Il n’est pas rare que je m’accroche avec des enseignants. C’est même assez compliqué, puisque j’ai la langue bien pendue et que lorsque j’estime n’avoir rien fait, j’ai horreur qu’on me fasse des remontrances. Mais ce prof, je fais attention. Parce qu’il est l’enseignant de la discipline que j’affectionne le plus ici. Il n’est pas sans savoir que m’empêcher de monter, c’est comme de me jeter dans les fonds du lac avec deux boulets accrochés aux pieds....

Finalement, ma course s’arrête sur la rive dudit lac. Je ralentis l’allure, balayant ce dernier du regard, avant d’apercevoir le professeur avec un dragon, assez loin de moi. En quelques minutes, sur une distance si courte qui me paraît pourtant interminable, je finis par le rejoindre. J’évite de crier, puisqu’un dragon est à nos côtés. Même si c’est pas un animal qui réclame un grand silence, surtout parce ses cris sont plus perçants que les nôtres, ça me file une bonne excuse pour au moins parler plus calmement que je ne l’aurais souhaité.

- Une semaine, c’est cours ! Vous pouvez pas m’interdire mon cours d’aujourd’hui, il me reste une semaine avant mon affrontement amical, je suis capitaine de l’équipe, je peux pas ne pas m’exercer c’est n’importe quoi !

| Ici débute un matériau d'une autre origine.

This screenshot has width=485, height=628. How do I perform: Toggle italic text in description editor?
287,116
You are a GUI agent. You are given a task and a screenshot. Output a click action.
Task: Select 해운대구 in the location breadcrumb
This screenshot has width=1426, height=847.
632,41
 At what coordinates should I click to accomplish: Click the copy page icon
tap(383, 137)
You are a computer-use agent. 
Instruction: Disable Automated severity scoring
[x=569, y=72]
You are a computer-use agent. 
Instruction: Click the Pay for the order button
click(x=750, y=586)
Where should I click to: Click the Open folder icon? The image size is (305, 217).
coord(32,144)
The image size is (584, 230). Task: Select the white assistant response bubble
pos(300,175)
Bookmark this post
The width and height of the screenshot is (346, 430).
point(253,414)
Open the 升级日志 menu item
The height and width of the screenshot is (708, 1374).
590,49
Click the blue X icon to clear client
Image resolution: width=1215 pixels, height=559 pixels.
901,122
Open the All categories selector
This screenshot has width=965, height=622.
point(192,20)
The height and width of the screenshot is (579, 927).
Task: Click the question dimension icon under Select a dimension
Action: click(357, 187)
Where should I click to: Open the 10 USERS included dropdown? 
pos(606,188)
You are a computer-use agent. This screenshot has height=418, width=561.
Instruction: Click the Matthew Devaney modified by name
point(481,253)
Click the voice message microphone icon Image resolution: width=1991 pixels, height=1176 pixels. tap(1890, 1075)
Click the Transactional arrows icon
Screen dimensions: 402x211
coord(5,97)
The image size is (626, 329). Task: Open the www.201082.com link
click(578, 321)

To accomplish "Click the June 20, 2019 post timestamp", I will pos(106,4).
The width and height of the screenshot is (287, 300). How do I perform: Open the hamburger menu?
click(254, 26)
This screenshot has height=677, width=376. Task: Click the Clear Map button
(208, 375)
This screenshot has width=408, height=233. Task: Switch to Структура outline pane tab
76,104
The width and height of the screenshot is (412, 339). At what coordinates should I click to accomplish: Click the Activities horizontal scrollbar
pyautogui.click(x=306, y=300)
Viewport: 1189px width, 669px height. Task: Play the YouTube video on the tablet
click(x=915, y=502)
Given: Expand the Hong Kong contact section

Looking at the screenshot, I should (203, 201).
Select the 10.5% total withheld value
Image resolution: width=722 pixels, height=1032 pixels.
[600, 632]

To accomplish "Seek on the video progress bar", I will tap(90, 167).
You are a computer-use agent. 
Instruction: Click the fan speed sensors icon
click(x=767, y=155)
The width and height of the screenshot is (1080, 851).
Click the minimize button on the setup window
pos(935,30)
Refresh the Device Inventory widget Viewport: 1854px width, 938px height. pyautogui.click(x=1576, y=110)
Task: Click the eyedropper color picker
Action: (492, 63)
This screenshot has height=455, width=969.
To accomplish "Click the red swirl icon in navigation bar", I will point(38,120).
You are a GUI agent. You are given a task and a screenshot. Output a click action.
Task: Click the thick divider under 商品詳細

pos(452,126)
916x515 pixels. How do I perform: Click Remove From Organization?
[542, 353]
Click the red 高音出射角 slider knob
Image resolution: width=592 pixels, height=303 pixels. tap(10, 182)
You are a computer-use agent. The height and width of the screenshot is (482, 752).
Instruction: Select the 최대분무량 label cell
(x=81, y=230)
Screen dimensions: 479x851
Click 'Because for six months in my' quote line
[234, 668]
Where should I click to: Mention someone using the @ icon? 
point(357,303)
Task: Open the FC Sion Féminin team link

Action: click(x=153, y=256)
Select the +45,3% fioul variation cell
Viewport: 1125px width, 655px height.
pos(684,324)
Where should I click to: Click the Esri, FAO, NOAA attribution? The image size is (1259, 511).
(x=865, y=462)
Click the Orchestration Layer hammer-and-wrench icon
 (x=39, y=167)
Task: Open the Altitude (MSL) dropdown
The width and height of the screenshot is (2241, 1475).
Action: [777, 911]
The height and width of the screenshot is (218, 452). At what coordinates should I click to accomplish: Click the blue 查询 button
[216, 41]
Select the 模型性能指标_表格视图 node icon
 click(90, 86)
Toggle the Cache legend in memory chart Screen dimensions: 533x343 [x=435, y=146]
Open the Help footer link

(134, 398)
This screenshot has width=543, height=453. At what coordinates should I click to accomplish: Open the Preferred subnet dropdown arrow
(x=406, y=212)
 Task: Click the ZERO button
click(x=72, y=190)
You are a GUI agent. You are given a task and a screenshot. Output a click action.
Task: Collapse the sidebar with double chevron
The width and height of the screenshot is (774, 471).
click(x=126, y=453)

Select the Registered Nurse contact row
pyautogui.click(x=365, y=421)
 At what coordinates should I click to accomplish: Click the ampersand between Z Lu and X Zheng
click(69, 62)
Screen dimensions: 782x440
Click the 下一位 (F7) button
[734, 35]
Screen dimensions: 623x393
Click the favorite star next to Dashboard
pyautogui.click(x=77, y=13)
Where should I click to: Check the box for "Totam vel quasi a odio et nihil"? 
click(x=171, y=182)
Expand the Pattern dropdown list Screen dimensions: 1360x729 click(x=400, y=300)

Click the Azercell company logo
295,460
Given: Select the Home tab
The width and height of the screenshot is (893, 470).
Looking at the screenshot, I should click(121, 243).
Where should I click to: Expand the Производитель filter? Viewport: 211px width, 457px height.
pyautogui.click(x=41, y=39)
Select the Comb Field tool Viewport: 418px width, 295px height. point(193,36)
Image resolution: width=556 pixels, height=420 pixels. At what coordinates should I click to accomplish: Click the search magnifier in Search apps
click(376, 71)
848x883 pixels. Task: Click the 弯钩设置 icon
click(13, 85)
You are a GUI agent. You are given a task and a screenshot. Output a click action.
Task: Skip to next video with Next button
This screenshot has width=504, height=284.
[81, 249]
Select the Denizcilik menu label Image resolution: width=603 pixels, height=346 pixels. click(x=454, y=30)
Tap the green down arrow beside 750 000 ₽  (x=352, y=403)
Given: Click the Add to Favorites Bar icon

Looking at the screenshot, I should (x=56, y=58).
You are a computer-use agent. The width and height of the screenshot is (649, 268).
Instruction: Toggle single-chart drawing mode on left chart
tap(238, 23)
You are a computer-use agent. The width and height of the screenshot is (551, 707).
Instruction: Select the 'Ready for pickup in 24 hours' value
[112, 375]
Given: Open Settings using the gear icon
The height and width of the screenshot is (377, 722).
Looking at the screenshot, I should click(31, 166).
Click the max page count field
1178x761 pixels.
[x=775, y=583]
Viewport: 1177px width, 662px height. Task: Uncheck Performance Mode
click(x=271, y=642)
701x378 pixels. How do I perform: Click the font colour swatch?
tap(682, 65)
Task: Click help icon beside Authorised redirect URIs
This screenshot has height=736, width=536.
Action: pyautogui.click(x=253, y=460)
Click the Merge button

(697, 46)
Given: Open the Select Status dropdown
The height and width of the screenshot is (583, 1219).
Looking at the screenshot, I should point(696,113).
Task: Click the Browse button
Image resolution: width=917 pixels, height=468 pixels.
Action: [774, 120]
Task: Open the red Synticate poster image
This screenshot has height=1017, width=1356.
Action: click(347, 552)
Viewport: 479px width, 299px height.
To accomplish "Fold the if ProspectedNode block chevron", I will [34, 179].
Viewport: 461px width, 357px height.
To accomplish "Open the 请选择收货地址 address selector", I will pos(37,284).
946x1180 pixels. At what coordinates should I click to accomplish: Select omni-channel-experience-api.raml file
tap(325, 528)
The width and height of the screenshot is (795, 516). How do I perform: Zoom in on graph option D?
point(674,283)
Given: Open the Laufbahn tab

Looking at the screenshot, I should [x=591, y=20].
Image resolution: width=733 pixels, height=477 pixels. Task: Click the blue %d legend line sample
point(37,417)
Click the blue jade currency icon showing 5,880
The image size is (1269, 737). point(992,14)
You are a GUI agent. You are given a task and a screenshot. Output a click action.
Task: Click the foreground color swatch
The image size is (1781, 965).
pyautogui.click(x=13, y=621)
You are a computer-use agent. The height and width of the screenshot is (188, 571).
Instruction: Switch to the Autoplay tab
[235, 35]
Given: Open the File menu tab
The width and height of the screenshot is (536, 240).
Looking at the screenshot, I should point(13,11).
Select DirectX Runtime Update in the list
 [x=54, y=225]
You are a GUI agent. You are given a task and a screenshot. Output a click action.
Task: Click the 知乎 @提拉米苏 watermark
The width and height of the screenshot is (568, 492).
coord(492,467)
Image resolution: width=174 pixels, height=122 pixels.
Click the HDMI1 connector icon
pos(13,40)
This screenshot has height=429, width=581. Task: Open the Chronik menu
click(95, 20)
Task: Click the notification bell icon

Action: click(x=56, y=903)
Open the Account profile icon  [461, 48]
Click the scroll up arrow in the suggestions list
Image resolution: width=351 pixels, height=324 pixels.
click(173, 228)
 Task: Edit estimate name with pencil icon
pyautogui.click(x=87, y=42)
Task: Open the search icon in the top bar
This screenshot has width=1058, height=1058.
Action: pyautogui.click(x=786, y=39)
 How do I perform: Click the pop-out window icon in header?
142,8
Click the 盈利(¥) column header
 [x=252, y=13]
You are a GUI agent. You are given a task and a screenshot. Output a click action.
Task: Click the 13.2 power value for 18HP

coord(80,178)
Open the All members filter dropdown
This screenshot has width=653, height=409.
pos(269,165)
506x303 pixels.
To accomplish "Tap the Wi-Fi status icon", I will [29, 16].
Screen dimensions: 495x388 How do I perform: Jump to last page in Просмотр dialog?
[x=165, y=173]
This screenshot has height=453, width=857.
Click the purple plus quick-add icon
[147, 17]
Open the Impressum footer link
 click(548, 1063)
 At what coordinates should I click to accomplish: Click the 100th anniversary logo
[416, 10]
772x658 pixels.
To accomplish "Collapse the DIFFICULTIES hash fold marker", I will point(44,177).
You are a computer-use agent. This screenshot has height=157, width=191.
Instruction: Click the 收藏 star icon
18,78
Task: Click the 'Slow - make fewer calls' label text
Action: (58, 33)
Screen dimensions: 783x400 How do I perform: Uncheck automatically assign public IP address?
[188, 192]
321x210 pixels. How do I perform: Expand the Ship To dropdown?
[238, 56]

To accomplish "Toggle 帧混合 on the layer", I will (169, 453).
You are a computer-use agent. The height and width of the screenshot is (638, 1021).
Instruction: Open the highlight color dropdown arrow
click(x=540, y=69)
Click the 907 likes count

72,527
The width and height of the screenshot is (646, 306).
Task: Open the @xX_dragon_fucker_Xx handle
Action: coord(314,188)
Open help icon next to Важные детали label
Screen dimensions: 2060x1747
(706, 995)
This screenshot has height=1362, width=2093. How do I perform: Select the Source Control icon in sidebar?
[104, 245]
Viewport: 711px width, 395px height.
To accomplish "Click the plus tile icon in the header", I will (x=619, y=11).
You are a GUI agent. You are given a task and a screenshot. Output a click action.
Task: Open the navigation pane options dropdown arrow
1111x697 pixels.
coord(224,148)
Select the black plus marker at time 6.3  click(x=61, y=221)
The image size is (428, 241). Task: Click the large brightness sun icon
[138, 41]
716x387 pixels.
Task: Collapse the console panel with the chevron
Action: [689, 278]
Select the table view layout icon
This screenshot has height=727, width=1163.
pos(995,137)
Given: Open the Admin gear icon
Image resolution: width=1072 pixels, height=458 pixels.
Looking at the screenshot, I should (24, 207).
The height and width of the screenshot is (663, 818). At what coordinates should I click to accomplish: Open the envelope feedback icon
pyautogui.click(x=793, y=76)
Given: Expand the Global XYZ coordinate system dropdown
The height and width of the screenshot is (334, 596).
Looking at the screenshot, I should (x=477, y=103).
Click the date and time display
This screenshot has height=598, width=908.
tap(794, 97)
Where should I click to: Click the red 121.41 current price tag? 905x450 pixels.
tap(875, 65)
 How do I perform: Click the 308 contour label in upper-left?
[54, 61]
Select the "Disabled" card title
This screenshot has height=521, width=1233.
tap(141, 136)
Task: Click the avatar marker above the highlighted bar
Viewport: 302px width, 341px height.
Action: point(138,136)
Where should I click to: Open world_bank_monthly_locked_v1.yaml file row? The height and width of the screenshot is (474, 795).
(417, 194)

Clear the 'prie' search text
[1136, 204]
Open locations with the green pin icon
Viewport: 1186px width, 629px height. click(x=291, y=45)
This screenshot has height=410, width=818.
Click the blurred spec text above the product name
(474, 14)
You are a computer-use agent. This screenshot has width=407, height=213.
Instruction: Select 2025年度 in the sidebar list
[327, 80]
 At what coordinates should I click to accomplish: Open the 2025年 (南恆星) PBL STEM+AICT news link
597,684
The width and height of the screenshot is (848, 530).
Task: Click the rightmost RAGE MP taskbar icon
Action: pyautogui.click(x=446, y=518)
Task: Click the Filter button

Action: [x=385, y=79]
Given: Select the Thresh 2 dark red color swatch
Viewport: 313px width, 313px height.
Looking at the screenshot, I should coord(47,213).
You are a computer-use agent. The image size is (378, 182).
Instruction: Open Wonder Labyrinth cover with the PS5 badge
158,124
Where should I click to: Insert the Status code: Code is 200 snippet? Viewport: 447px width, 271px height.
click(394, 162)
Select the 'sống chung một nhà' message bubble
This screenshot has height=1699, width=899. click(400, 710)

Je me frotte le visage rapidement, essayant de me concentrer pour ne pas hausser le ton davantage, je reprends d’un coup une profonde respiration, comme si ma vie dépendant de cette dernière avant de reprendre un poil plus bas et moins agressif, tout en le fixant du regard.

- J’aurais dû descendre directement, d’accord. Mais je ne risquais rien et Kuro non plus ! C’est un dragon fort et je me serais arrêté avant la tempête. Les vents qui arrivaient été violents, je l’ai senti je vous jure que je comptais pas voler plus longtemps !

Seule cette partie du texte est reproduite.